**WHAT THIS TASK INVOLVES:** Copy nothing but the lines below running from the line containing "[Scroll right] (276, 305)" through the line containing "Podrobnosti hodnotenia (1090, 330)", both end lines included.

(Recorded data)
#####

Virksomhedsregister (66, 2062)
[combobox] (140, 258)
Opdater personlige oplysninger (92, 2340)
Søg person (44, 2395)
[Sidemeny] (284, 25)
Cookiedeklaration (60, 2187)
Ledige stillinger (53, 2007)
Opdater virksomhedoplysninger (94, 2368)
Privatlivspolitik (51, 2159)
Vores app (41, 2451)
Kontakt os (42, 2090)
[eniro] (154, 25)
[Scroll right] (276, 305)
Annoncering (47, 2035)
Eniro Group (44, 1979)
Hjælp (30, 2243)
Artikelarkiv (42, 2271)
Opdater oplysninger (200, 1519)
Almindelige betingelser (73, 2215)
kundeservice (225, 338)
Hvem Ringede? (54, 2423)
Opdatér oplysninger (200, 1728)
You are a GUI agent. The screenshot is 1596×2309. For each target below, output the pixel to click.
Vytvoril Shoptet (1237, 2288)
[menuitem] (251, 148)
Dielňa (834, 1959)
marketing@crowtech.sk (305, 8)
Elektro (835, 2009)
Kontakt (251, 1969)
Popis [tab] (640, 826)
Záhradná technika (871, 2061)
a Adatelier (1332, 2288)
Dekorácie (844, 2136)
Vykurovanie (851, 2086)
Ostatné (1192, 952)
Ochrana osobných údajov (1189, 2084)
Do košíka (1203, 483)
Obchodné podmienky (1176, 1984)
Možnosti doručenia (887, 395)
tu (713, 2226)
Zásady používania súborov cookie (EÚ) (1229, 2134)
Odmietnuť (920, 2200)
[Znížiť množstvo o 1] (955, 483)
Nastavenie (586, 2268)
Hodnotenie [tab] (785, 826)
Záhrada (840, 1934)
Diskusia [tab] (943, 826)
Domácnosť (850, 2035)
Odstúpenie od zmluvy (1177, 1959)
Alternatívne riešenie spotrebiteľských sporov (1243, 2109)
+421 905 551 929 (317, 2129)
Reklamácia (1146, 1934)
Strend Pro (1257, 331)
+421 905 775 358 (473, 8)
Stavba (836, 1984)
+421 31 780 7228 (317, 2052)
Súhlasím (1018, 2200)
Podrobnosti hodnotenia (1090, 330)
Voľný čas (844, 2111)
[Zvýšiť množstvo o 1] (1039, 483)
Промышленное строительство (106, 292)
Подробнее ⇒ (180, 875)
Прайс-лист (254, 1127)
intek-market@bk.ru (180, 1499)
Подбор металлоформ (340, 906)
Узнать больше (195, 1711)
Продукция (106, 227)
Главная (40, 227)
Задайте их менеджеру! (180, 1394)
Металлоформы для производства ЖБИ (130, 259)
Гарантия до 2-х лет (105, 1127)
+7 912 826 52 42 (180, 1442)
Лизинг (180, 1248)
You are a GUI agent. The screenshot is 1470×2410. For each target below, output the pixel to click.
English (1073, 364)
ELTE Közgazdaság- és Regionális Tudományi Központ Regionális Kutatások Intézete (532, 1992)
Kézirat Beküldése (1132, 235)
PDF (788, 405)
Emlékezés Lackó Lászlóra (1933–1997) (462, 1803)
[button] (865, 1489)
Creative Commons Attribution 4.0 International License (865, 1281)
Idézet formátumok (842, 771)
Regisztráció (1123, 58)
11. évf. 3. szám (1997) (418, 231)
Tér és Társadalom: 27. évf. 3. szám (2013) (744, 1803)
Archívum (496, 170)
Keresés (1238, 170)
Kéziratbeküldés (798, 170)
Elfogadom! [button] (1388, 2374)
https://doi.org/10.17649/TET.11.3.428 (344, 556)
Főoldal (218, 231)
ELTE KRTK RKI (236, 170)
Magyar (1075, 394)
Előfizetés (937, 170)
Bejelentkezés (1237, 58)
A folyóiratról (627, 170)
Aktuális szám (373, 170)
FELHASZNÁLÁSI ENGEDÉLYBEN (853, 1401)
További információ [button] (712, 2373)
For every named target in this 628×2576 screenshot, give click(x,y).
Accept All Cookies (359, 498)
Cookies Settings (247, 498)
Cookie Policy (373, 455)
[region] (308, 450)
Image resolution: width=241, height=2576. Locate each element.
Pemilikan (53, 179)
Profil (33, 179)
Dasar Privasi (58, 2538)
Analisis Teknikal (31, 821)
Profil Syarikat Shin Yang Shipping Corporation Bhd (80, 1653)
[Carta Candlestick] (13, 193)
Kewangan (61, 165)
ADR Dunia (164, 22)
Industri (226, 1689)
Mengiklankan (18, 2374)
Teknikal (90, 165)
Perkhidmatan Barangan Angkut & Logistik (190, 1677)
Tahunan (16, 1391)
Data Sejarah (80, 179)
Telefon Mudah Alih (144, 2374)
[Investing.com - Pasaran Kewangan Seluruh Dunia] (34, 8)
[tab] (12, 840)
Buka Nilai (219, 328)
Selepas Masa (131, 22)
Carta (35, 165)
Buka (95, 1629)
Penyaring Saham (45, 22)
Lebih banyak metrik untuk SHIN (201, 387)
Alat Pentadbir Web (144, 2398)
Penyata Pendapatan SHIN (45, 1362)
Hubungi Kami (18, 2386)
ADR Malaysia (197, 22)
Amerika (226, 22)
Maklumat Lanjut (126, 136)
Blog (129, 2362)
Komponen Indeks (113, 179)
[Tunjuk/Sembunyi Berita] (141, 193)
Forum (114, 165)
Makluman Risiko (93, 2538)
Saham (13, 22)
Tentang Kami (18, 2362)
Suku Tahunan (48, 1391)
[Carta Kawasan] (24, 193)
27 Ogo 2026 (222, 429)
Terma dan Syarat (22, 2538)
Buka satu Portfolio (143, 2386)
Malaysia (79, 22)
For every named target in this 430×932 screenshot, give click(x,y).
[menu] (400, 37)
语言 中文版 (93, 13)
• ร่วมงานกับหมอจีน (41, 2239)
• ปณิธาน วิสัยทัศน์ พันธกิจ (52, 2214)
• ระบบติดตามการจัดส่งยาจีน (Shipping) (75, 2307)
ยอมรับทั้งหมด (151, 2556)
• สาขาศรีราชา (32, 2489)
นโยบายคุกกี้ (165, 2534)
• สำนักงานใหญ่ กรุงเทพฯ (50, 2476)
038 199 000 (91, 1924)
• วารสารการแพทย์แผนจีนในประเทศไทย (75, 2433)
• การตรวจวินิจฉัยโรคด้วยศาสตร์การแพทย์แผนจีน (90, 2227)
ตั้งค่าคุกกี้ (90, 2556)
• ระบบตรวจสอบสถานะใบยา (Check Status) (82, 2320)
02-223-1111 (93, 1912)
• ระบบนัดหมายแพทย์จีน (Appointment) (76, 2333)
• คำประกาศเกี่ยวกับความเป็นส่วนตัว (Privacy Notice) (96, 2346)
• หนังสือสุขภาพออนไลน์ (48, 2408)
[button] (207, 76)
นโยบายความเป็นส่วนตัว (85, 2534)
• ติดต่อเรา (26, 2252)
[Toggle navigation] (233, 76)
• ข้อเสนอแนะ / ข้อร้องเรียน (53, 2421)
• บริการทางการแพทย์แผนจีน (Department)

#####

**OUTPUT BELOW:**
[Scroll right] (276, 305)
Annoncering (47, 2035)
Eniro Group (44, 1979)
Hjælp (30, 2243)
Artikelarkiv (42, 2271)
Opdater oplysninger (200, 1519)
Almindelige betingelser (73, 2215)
kundeservice (225, 338)
Hvem Ringede? (54, 2423)
Opdatér oplysninger (200, 1728)
You are a GUI agent. The screenshot is 1596×2309. For each target below, output the pixel to click.
Vytvoril Shoptet (1237, 2288)
[menuitem] (251, 148)
Dielňa (834, 1959)
marketing@crowtech.sk (305, 8)
Elektro (835, 2009)
Kontakt (251, 1969)
Popis [tab] (640, 826)
Záhradná technika (871, 2061)
a Adatelier (1332, 2288)
Dekorácie (844, 2136)
Vykurovanie (851, 2086)
Ostatné (1192, 952)
Ochrana osobných údajov (1189, 2084)
Do košíka (1203, 483)
Obchodné podmienky (1176, 1984)
Možnosti doručenia (887, 395)
tu (713, 2226)
Zásady používania súborov cookie (EÚ) (1229, 2134)
Odmietnuť (920, 2200)
[Znížiť množstvo o 1] (955, 483)
Nastavenie (586, 2268)
Hodnotenie [tab] (785, 826)
Záhrada (840, 1934)
Diskusia [tab] (943, 826)
Domácnosť (850, 2035)
Odstúpenie od zmluvy (1177, 1959)
Alternatívne riešenie spotrebiteľských sporov (1243, 2109)
+421 905 551 929 (317, 2129)
Reklamácia (1146, 1934)
Strend Pro (1257, 331)
+421 905 775 358 (473, 8)
Stavba (836, 1984)
+421 31 780 7228 (317, 2052)
Súhlasím (1018, 2200)
Podrobnosti hodnotenia (1090, 330)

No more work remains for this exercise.